**Problem to work on:**
Go through the entries one line at a time, and gather every line that has the word "left".

Saved data entries:
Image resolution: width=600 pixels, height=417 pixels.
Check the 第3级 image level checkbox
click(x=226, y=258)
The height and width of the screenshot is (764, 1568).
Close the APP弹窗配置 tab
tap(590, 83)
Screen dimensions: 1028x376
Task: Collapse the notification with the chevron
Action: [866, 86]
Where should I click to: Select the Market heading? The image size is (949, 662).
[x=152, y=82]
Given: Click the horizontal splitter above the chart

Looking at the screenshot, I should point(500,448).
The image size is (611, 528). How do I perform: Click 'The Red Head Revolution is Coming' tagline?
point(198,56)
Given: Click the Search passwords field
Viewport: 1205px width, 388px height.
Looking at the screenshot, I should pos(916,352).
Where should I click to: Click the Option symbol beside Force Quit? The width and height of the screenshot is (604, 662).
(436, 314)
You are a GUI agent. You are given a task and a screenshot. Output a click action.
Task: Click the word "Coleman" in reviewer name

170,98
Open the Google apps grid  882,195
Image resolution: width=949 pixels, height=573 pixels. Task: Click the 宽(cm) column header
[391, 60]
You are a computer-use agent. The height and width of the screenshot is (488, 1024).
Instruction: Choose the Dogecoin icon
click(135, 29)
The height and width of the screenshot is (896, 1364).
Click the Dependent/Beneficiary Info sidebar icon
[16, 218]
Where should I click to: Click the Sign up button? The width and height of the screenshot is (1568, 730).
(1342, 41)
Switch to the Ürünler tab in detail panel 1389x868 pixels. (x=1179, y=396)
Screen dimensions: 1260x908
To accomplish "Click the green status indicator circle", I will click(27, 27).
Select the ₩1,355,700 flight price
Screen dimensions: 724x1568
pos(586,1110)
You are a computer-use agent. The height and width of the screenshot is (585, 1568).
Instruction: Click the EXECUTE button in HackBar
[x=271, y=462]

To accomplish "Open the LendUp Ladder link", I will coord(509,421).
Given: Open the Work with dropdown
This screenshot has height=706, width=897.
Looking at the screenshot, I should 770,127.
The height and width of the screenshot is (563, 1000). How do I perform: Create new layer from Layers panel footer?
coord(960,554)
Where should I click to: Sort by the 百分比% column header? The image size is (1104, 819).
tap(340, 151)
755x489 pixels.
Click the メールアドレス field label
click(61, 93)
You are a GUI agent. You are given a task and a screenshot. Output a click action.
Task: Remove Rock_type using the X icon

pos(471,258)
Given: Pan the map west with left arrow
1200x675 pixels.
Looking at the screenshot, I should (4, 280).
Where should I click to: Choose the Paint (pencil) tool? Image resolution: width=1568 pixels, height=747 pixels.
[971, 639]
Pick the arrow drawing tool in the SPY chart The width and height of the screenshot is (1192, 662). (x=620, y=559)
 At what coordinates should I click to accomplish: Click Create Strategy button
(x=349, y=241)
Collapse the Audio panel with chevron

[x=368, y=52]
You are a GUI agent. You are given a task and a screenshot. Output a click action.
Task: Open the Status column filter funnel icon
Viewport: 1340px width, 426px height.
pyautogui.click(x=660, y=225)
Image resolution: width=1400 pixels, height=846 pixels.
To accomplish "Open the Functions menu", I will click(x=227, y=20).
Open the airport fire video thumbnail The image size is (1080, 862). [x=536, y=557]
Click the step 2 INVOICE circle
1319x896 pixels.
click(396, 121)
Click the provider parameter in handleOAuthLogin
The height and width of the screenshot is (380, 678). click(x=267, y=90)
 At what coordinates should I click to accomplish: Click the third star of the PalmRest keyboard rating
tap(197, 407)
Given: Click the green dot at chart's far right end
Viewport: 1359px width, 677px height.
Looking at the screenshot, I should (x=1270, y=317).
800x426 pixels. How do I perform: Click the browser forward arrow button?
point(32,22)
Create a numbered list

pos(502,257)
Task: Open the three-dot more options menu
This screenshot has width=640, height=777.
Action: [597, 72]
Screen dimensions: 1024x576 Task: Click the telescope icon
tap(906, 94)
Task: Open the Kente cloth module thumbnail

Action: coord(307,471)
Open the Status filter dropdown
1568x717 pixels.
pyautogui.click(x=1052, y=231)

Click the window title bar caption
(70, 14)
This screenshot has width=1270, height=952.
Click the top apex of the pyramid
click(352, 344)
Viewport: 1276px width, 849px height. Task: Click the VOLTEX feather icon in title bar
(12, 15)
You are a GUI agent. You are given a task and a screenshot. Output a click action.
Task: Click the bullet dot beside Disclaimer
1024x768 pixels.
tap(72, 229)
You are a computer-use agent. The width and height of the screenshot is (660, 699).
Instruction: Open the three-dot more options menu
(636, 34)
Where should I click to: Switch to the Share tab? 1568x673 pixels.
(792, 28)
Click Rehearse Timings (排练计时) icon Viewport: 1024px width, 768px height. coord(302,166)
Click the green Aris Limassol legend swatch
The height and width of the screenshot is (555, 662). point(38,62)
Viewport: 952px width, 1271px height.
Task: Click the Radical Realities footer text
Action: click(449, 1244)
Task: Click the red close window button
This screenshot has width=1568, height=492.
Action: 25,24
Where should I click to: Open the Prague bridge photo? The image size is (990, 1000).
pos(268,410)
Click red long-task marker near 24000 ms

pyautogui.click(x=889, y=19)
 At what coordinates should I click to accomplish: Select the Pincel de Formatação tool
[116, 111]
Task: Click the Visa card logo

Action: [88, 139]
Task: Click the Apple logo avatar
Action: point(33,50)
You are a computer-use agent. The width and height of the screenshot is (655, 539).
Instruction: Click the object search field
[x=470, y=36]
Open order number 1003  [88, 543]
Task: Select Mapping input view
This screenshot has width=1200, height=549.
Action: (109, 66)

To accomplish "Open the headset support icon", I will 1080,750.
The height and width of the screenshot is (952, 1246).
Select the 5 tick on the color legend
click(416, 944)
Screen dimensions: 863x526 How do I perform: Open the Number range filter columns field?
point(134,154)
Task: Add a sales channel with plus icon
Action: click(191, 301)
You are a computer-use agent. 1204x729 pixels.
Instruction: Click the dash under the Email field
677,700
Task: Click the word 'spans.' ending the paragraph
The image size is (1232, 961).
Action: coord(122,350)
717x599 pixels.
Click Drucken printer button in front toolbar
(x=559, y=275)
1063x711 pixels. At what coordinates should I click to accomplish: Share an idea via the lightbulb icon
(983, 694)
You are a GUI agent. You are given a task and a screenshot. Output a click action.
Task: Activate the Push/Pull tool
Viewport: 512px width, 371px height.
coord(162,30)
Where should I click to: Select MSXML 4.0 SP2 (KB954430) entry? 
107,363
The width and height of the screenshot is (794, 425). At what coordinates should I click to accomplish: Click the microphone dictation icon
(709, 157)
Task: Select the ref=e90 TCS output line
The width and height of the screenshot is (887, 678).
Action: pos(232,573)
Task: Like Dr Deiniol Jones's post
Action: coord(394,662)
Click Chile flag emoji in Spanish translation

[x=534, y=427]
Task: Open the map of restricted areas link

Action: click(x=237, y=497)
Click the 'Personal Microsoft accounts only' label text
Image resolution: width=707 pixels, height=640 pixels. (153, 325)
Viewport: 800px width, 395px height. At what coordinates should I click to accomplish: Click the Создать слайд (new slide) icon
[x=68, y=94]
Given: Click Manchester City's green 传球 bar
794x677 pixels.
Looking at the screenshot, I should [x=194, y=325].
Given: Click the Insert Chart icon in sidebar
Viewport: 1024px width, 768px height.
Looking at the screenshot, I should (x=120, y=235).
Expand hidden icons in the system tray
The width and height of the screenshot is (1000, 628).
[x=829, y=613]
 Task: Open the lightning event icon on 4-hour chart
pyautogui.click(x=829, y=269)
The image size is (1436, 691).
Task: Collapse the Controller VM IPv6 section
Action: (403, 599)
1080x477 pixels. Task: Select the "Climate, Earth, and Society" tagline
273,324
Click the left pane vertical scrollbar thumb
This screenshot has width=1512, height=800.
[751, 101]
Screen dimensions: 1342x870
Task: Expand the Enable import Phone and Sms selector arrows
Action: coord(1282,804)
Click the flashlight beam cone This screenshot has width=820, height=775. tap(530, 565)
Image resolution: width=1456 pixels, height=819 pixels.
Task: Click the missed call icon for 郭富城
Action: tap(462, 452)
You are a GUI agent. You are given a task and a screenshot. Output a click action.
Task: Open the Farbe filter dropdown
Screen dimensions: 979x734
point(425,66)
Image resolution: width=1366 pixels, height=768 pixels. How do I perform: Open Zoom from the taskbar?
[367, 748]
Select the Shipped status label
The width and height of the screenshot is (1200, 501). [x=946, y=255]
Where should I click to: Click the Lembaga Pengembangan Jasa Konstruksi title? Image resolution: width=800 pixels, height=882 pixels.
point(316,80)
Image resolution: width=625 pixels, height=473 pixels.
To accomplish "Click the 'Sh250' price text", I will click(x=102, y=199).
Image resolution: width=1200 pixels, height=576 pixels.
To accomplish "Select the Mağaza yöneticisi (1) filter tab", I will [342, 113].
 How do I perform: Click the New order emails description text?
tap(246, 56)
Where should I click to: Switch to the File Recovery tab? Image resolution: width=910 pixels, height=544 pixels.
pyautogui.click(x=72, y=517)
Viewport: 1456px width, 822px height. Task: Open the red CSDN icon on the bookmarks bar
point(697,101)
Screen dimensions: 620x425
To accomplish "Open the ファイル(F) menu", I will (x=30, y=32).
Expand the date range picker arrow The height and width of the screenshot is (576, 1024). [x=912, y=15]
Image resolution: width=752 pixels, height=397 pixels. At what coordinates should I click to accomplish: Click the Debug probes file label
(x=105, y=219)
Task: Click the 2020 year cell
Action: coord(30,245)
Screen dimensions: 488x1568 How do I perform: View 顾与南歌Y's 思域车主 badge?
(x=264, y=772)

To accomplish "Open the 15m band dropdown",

**Answer for the task:**
Given: Pan the map west with left arrow
Click the left pane vertical scrollbar thumb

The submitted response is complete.